The Business Can Run With a Single Owner

In some cases, a business can continue on with one party staying as the sole owner, or bringing in another partner. This would involve buying out the other person. This can be difficult, since some businesses are built from the ground up, with both the spouses having an equal share of responsibility for it. A small business can almost be like a child. Gaining custody of it could involve a nasty fight if both want to keep their interest in it. It will be a big part of the settlement discussions. 

However, it may be the case that one of the parties would be making a mistake by trying to take over the business by themselves. For instance, perhaps the duties were that one of them handled the books, and the other was the chef, or the one who produced the product. In that case, the bookkeeper might have difficulty continuing with the business if they cannot find someone to do exactly what their partner used to do. It’s much easier to find an accountant than someone skilled at certain tasks. 

They Can Continue to Run the Business Together

There is no reason why a divorced couple cannot continue running the business together. As long as the divorce is not a bitter one, many couples choose this route.
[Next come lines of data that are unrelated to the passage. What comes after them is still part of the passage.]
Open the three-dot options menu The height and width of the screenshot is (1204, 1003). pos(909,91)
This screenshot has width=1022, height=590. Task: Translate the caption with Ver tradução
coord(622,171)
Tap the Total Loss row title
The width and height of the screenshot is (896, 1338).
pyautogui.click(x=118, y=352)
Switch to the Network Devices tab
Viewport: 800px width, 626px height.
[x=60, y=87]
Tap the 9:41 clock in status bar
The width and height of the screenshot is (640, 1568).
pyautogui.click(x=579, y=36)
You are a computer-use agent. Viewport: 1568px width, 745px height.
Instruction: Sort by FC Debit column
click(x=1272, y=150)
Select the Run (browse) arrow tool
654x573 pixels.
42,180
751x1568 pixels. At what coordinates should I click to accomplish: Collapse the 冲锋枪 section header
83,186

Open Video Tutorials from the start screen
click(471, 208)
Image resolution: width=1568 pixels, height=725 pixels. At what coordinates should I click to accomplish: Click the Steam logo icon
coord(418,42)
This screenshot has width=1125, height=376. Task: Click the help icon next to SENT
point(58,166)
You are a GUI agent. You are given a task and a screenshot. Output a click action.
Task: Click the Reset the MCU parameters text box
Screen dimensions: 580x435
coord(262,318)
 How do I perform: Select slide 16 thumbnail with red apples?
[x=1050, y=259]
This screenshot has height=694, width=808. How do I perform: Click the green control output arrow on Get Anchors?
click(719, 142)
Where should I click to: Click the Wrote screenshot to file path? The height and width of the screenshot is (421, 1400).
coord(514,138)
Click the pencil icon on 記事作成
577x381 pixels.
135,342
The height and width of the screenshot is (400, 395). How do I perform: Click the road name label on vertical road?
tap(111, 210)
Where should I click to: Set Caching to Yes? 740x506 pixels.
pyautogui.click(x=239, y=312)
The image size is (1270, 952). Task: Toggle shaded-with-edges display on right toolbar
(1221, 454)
However, it is always best to carefully consider this option before taking the leap. It may seem like a viable solution, but emotions and the realities of living separate lives while still having a business connection can make things difficult. It might be important to try to keep business and personal lives as separate as possible. If you are a woman who has taken your husband’s name during the marriage, it might be a good idea to go as far as to get information about changing your name to cement that separation. Continuing with the same names will only cause confusion and possibly legal tangles down the road. 

If the divorce is not an amicable one, then attempting this is probably not a good idea. You may think you can keep things separate and even work out a way to never be on the premises at the same time, but issues will come up. This will not just further affect your personal relationship, but it will also affect the business itself. When the inevitable happens and you realize you shouldn't be working together, the value of the business will have plummeted, leaving you both in a worse position than when you first got divorced. However, you may be able to have one spouse end up as an absentee owner, without any real input on the day to day operations. They will just continue to receive payments as part of their interest in the business and as part of their marital assets. 

The Business is Sold, and Both Parties Walk Away

Perhaps the simplest solution is to sell the business and wash your hands of it completely. Both parties can get a lump sum of cash depending on the value of the business, and there will be no further entanglements. However, this can be a tricky option as well. For instance, one spouse may care about the business more than the other. They may not want to sell at all, which can lead to disputes. It may also be that the value of the business is at a low point, or the economy is slowed, which can make selling difficult. It may make financial sense to hang on to the business in some form until it starts to be valuable again. 

Divorce is hard, no matter what the overall situation is. Owning a business together adds more complexity, and possibly more animosity to the situation. What happens to your business will depend on the circumstances of the divorce, the value of the business, and the level of commitment to the business that you and your former spouse have.